Progress on Recommendations
In 1998 the IRG made 9 recommendations relating to silicone gel filled breast implants as follows:

1. All women should be provided with information regarding the benefits and risks of surgery.
   Progress: An advisory group has produced an information booklet for women considering breast implant surgery.
2. Advertisements promoting breast implant surgery should indicate where information about the operation can be found.
   Progress: The Department of Health is discussing measures to control advertising with the Advertising Standards Agency.
3. A consultation with a surgeon should provide appropriate advice on the benefits and risks of surgery.
   Progress: The professional bodies i.e. British Association of Aesthetic Plastic Surgeons (BAAPS) and British Association of Plastic Surgeons (BAPS) have recommended new arrangements for patient consultations.
4. A specific consent form should be used prior to surgery.
   Progress: Clinical Guidelines have been developed for breast implant surgery and patient consent.
5. Measures should be introduced to ensure proper standards of care are followed in private clinics.
   Progress: The government has introduced the Care Standards Bill to regulate private healthcare.
6. Prospective registration of details of each breast implant operation with the National Breast Implant Registry should be compulsory.
   Progress: Compulsory registration is not possible. However a Steering Group has been set up to investigate ways of increasing participation in the National Breast Implant Registry. New Explanatory consent forms are also being developed.
7. All clinicians should report breast implant adverse effects to the Medical Devices Agency (MDA).
   Progress: The MDA has published guidance on the reporting of breast implant-related adverse incidents which has been circulated to all members of the relevant Professional Bodies.
8. Further research is required into the evidence of implant rupture and also the frequency of low grade infection.
   Progress: Funding for a pilot study has been approved. Work will begin in 2001.
9. The need for regular breast screening to detect rupture should be kept under review in the light of new advances in breast imaging techniques which may occur in the future.
10. The IRG continues to meet twice a year to review new evidence related to its remit.

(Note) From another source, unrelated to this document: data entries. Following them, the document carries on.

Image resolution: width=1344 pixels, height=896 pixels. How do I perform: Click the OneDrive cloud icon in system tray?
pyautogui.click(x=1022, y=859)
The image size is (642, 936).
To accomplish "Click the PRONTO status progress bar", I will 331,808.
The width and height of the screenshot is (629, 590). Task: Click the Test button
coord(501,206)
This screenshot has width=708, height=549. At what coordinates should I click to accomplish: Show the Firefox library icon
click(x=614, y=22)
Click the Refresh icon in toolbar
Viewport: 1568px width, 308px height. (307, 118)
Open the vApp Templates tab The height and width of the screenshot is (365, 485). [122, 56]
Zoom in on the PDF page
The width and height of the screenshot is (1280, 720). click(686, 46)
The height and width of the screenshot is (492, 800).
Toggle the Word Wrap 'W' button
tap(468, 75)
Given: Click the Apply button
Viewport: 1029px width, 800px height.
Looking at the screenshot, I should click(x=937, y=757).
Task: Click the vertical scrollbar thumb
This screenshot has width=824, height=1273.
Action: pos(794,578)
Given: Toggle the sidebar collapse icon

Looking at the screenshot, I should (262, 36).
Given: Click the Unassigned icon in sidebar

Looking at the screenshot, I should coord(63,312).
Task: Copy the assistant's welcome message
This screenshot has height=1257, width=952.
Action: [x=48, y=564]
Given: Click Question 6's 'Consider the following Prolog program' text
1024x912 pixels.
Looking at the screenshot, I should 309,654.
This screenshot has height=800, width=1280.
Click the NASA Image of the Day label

Action taken regarding evidence presented at the IRG Open Day
Prior to the IRG's Open Day in October 2000, a dossier of criticism of the IRG report was submitted. This contained letters from several clinicians and scientists. In addition, at the meeting, several other clinicians/scientists were quoted as having information relating to the safety of silicone gel filled breast implants. Following the Open Day The IRG wrote to these clinicians/scientists to gather any new evidence in several areas relating to the safety of silicone gel breast implants.

Overall Review
The individuals replies were reviewed by the IRG. Any published scientific papers which had not already been reviewed were reviewed and the reports included in the scientif papers reviews attached to the minutes of the IRG meetings.

Platinum Toxicity
The subject of platinum toxicity was raised and the IRG is in the process of gathering and reviewing data on this subject. Further information will be available on the IRG website once this process is complete.

Disability Living Allowance
Difficulty in getting disability living allowance (DLA) as a result of the IRG's report was raised at the Open Day. Following the meeting, at the request of the IRG, the secretariat wrote to the Disability and Carer Benefits Directorate regarding this issue. They replied that "entitlement to DLA does not depend on the illness or disability a person has, but on the effects of the condition on their care and mobility needs". They also indicated that "decision makers make decisions fairly and impartially and are required to apply the law to the facts of the individual case". The IRG's conslusions should therefore have no bearing on entitlement to DLA.